→ **PASSAGE PROPOSÉ**:
▽

On chipotera aussi tant sur le néo-classicisme référant à Gluck, que sur le « wagnérisme », contradictoire, de  Saint-Saëns et ce dernier soupçon est déjà, plus qu’accusation, condamnation, dans une France qui vient de recevoir une raclée historique dans sa première guerre franco-allemande qui en prépare d’autres. Mais que cette musique comporte des fugues (chœurs), des canons (duo Dalila Grand Prêtre), use de leitmoitve, des « motifs conducteurs » qui caractérisent les personnages et leurs affects,  ne montre justement que la grande connaissance technique du compositeur, autant historique que contemporaine, dans une musique bien à lui : un chef-d’œuvre.

△

→ **DONNÉES FOURNIES**:

▽

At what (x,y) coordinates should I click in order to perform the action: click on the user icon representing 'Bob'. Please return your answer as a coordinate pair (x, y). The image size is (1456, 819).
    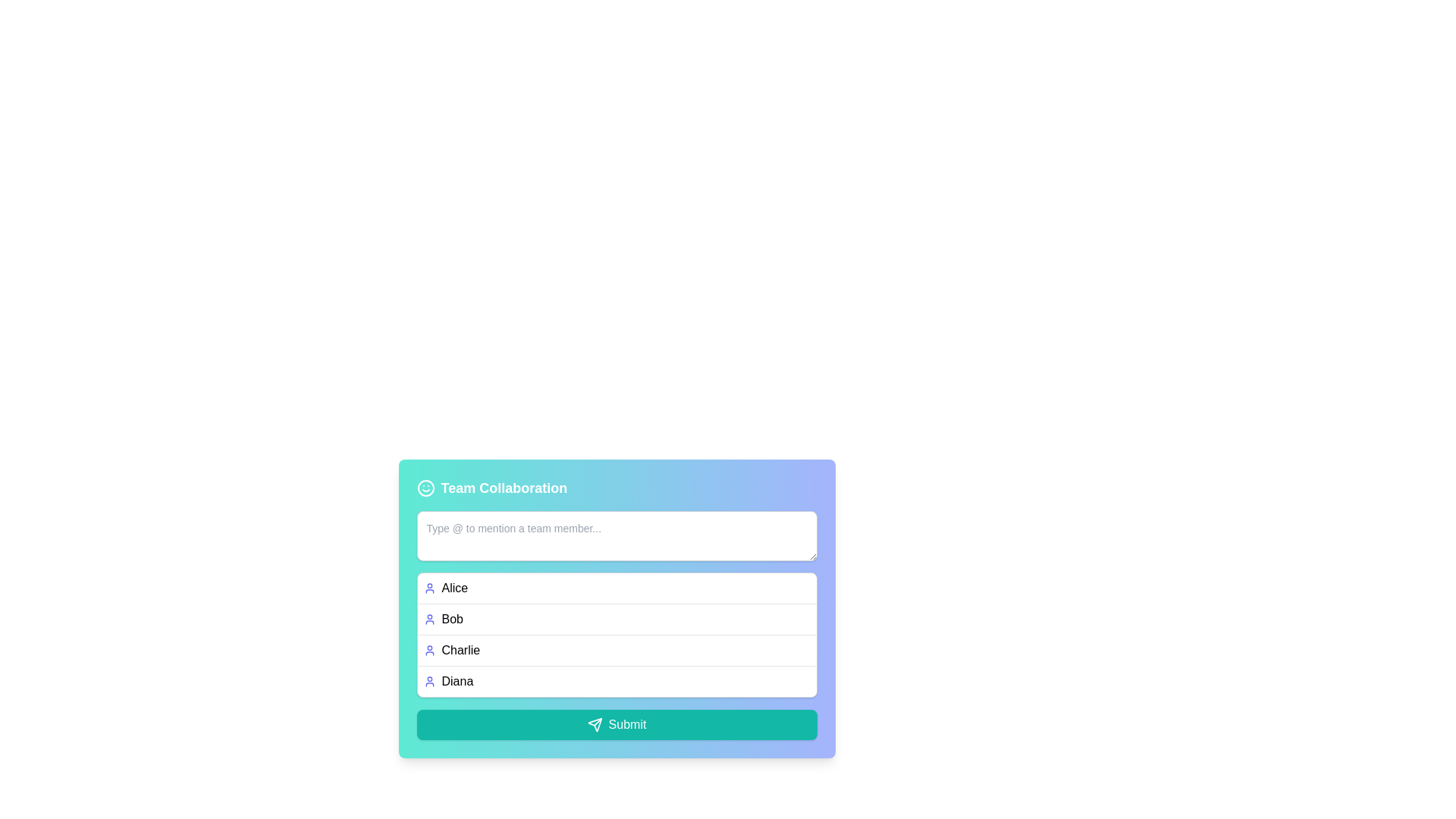
    Looking at the image, I should click on (428, 620).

△

→ **TÂCHES À RÉALISER**:
**A.** Répondez brièvement à ces questions sur le passage consacré à Saint-Saëns :
(i) À quel compositeur se réfère le néo-classicisme évoqué ?
(ii) Dans quel passage de l'œuvre trouve-t-on des canons ?
(iii) Que caractérisent les « motifs conducteurs » ?
**B.** Poursuivez le passage consacré à Saint-Saëns après sa dernière phrase.
Les données fournies ne sont d'aucune utilité ici.

→ **RÉSULTATS DES TÂCHES**:
**A.**
(i) Gluck.
(ii) Dans le duo Dalila Grand Prêtre.
(iii) Les personnages et leurs affects.

**B.**
Le premier acte relève sans doute de l’oratorio par un statisme presque forcé des masses chorales, mais pas obligatoire avec un excellent metteur en scène. Il faut admirer son équilibre et sa géométrie globale : chœur d’introduction de lamentation des Hébreux soumis, chœur conclusif d’action de grâces, traversé d’un épisode guerrier tumultueux, victoire de Samson sur les Philistins, et pressentiment de la défaite amoureuse du vainqueur avec l’arrivée apaisante des jeunes filles dansant, et celle, troublante, de Dalila, et le héros déchiré entre les exhortations misogynes du vieillard hébreux et les tentations légitimes de la chair.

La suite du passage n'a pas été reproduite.